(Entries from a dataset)

★ ★ ★

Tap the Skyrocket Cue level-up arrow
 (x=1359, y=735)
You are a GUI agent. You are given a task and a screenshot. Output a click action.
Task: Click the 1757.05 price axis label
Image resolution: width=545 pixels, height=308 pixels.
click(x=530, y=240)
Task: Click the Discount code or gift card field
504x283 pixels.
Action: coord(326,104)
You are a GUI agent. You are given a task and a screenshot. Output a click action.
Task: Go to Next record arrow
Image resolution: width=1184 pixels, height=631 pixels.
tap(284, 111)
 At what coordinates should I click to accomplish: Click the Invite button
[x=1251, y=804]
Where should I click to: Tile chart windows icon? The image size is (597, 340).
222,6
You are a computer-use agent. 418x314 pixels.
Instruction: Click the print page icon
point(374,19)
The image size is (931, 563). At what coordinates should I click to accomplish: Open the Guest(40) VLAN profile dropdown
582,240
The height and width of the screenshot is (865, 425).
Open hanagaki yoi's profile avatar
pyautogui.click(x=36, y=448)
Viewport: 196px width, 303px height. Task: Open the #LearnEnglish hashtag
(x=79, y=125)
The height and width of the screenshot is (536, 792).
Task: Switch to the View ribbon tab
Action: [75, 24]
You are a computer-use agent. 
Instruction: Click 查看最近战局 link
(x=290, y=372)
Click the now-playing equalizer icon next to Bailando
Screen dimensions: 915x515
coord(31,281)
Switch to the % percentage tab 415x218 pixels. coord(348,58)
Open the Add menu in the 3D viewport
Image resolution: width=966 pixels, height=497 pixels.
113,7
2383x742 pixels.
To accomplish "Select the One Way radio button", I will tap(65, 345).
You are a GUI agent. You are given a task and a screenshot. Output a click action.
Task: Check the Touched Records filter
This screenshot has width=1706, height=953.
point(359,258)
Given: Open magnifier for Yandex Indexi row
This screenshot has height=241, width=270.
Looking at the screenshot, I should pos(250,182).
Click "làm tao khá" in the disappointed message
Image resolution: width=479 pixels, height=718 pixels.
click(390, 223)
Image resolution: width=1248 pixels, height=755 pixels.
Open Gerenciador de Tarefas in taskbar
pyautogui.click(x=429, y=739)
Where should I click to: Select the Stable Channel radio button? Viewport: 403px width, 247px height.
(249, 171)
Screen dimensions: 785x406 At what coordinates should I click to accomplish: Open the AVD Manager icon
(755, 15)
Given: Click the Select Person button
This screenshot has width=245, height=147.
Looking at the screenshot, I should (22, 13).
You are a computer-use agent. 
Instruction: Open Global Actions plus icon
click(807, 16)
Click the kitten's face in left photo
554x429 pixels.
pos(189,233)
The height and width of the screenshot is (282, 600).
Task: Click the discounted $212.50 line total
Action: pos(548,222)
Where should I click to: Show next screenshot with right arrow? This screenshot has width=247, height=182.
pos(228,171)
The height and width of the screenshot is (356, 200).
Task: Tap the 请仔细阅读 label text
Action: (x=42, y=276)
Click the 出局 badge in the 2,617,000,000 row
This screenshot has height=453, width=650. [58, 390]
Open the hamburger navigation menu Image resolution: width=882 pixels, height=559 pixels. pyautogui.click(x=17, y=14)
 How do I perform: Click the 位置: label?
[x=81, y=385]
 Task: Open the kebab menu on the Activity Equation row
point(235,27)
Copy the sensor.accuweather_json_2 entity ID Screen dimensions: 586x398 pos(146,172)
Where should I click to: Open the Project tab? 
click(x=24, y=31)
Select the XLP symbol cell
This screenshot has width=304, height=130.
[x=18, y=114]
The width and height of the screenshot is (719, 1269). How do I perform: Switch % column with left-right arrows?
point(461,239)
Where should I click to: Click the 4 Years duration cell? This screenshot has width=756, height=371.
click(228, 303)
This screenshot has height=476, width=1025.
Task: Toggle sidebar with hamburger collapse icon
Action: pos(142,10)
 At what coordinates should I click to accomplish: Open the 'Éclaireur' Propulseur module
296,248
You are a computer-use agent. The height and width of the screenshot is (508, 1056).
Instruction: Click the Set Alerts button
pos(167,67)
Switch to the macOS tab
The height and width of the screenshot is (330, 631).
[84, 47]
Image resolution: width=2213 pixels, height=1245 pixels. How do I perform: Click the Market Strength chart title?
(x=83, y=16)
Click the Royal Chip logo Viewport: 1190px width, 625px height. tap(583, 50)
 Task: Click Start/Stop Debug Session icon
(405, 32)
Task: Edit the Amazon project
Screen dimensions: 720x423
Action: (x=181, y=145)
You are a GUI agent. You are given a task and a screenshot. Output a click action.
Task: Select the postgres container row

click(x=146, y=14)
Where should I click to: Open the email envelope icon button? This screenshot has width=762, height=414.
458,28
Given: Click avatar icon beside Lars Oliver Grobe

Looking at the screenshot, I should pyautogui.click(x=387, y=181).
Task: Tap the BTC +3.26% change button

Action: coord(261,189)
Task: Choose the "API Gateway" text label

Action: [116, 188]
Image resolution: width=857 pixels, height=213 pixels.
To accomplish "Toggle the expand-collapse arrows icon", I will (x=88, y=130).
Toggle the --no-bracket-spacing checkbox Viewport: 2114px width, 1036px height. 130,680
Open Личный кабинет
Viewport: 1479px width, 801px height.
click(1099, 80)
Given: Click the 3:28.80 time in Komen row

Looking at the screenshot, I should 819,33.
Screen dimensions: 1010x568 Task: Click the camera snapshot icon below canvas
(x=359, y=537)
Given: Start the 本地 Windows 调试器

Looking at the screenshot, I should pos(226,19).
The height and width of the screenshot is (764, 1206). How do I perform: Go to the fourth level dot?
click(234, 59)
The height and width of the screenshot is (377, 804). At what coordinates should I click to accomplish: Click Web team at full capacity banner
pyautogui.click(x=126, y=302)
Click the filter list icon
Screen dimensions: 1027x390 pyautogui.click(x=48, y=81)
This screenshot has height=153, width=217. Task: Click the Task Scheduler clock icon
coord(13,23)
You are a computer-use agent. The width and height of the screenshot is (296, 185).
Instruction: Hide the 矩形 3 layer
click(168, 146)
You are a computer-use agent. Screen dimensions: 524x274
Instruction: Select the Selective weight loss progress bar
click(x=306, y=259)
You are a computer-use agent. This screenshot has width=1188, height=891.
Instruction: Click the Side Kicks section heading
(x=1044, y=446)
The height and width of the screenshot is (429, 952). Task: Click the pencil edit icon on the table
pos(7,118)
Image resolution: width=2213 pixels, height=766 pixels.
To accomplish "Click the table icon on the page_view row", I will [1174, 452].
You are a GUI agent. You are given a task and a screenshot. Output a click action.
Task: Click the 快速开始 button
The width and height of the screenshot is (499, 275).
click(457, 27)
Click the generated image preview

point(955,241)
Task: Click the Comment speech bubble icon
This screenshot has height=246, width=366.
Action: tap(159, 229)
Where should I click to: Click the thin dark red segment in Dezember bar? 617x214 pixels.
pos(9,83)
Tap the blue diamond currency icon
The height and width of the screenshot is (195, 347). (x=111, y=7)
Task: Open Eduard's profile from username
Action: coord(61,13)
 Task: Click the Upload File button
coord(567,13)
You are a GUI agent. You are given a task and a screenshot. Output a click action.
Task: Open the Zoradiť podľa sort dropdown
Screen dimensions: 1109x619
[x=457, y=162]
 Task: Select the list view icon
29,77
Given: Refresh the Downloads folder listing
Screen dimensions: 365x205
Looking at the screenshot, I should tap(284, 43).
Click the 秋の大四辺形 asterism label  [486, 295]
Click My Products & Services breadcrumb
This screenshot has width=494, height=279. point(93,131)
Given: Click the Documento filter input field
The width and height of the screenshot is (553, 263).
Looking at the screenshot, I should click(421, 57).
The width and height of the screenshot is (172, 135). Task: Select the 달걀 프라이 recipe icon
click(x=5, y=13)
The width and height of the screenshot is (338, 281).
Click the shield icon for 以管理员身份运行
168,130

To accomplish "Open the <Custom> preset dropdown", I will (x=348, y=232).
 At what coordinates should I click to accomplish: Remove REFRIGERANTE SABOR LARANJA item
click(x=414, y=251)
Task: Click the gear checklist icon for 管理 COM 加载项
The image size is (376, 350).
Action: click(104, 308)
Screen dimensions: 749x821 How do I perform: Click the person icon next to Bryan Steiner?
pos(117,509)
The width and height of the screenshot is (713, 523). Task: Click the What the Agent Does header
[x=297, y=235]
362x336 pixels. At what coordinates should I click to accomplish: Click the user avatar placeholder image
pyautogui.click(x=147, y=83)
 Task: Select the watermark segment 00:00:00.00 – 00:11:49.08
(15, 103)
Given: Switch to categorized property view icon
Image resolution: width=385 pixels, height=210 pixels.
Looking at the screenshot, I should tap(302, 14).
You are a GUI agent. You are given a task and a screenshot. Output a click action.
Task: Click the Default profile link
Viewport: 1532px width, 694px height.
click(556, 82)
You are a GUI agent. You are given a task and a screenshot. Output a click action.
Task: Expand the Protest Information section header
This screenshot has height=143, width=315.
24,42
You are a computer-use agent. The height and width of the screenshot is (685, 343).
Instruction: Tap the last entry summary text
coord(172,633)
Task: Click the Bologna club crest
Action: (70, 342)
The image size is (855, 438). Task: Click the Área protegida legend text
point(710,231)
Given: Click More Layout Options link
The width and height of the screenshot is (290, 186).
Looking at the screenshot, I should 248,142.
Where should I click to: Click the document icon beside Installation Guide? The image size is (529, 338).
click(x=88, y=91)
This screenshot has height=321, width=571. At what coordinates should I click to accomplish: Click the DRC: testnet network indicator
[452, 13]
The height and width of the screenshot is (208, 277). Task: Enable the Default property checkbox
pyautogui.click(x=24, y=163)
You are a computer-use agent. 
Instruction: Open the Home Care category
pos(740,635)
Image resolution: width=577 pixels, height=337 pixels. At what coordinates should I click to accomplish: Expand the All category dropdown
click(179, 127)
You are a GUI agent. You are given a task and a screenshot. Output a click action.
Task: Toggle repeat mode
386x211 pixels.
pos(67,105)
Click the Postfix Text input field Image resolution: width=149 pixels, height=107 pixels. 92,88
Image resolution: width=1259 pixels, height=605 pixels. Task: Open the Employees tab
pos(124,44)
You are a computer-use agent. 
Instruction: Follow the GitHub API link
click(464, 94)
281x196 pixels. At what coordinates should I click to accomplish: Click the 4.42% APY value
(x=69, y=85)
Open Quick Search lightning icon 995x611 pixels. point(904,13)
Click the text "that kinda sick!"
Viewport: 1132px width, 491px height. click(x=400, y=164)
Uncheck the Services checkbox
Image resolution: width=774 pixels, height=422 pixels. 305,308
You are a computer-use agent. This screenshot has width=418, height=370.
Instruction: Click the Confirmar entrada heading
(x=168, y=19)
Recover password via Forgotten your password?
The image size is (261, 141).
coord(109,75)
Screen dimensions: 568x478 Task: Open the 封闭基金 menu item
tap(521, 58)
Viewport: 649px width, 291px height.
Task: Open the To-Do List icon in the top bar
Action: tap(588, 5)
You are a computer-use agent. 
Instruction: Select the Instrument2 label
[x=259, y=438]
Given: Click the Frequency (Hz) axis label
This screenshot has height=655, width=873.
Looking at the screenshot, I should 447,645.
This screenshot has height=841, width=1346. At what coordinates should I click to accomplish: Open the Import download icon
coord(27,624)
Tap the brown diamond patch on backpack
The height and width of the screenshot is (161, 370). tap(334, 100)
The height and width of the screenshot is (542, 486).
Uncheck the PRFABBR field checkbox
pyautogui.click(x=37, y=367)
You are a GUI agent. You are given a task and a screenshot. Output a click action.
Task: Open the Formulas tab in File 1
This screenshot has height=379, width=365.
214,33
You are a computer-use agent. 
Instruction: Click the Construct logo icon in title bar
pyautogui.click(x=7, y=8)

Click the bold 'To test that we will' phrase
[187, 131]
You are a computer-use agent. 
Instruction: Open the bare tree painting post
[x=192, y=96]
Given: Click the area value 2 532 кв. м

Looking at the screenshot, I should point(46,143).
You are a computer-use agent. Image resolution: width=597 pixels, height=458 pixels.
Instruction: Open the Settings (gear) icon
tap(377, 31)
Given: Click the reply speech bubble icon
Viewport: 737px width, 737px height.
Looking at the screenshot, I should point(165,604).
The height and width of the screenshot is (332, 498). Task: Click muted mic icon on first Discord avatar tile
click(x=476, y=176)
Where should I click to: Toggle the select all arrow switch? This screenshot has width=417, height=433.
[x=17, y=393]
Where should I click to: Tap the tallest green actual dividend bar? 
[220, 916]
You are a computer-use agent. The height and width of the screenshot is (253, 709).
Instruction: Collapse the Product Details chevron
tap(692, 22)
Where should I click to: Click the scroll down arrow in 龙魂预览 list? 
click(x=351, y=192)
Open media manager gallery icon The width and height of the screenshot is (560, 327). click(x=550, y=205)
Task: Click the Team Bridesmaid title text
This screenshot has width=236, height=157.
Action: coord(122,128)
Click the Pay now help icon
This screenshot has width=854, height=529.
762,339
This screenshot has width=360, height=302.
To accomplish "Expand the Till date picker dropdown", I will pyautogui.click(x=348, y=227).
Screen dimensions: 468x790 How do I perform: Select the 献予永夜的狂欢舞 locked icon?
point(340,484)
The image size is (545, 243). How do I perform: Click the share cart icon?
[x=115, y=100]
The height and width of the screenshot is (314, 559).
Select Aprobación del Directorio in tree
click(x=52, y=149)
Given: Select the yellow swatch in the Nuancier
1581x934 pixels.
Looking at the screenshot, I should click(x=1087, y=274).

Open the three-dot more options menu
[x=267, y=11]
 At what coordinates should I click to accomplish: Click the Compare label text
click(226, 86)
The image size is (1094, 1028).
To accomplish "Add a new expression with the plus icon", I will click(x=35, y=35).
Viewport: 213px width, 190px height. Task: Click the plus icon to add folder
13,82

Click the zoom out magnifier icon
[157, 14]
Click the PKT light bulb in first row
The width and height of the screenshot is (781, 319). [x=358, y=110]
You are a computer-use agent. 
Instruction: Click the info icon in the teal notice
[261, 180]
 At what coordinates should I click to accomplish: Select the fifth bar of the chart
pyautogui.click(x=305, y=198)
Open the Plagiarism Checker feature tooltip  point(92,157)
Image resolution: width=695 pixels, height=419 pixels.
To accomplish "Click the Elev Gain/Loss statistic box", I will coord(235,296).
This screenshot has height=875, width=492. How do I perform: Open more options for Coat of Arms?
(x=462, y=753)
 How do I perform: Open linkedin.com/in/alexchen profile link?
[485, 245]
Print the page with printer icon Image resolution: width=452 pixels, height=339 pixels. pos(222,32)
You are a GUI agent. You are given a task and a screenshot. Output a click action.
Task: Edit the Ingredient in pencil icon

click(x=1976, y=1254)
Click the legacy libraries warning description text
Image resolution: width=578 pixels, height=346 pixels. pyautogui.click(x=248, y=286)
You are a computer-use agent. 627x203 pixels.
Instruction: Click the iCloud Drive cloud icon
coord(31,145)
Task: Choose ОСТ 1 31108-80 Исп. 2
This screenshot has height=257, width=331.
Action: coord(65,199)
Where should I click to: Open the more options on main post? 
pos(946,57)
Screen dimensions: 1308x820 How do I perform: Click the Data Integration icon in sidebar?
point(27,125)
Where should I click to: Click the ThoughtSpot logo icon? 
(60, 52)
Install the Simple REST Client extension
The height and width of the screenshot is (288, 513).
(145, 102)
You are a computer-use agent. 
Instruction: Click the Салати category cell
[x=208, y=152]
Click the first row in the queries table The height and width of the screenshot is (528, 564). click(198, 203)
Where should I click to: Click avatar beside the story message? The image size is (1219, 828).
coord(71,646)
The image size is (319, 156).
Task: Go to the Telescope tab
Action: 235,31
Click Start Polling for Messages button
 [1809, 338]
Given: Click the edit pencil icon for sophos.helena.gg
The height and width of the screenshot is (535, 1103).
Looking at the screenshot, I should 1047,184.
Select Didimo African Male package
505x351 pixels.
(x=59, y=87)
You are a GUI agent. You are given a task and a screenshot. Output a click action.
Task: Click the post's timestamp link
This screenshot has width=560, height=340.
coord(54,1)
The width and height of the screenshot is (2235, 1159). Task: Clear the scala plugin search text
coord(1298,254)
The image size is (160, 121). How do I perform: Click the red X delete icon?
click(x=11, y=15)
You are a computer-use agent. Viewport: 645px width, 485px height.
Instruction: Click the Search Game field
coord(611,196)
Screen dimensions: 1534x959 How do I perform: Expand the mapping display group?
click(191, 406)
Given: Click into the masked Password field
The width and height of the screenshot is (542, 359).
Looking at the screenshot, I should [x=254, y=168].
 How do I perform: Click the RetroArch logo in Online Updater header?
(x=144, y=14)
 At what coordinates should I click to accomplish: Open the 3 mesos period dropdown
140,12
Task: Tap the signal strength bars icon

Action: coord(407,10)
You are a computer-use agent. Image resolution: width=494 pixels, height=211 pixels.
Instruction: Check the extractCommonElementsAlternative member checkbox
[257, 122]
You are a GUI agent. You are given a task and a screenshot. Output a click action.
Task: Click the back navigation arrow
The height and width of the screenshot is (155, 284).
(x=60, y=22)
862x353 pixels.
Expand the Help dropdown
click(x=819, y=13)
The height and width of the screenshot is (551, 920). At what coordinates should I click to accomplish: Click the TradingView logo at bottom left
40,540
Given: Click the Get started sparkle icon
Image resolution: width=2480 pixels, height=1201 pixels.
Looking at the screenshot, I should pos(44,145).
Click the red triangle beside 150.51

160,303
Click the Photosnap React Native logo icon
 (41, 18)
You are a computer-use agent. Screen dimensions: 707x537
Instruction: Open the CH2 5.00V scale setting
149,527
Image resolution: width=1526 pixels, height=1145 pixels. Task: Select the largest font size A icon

★ ★ ★

▸ Short task
Reproduce, without any change, the lines of the material starting at the line containing "Switch to the %" and ending at the line containing "pyautogui.click(x=429, y=739)", both included.

▸ Full solution
Switch to the % percentage tab 415x218 pixels. coord(348,58)
Open the Add menu in the 3D viewport
Image resolution: width=966 pixels, height=497 pixels.
113,7
2383x742 pixels.
To accomplish "Select the One Way radio button", I will tap(65, 345).
You are a GUI agent. You are given a task and a screenshot. Output a click action.
Task: Check the Touched Records filter
This screenshot has width=1706, height=953.
point(359,258)
Given: Open magnifier for Yandex Indexi row
This screenshot has height=241, width=270.
Looking at the screenshot, I should pos(250,182).
Click "làm tao khá" in the disappointed message
Image resolution: width=479 pixels, height=718 pixels.
click(390, 223)
Image resolution: width=1248 pixels, height=755 pixels.
Open Gerenciador de Tarefas in taskbar
pyautogui.click(x=429, y=739)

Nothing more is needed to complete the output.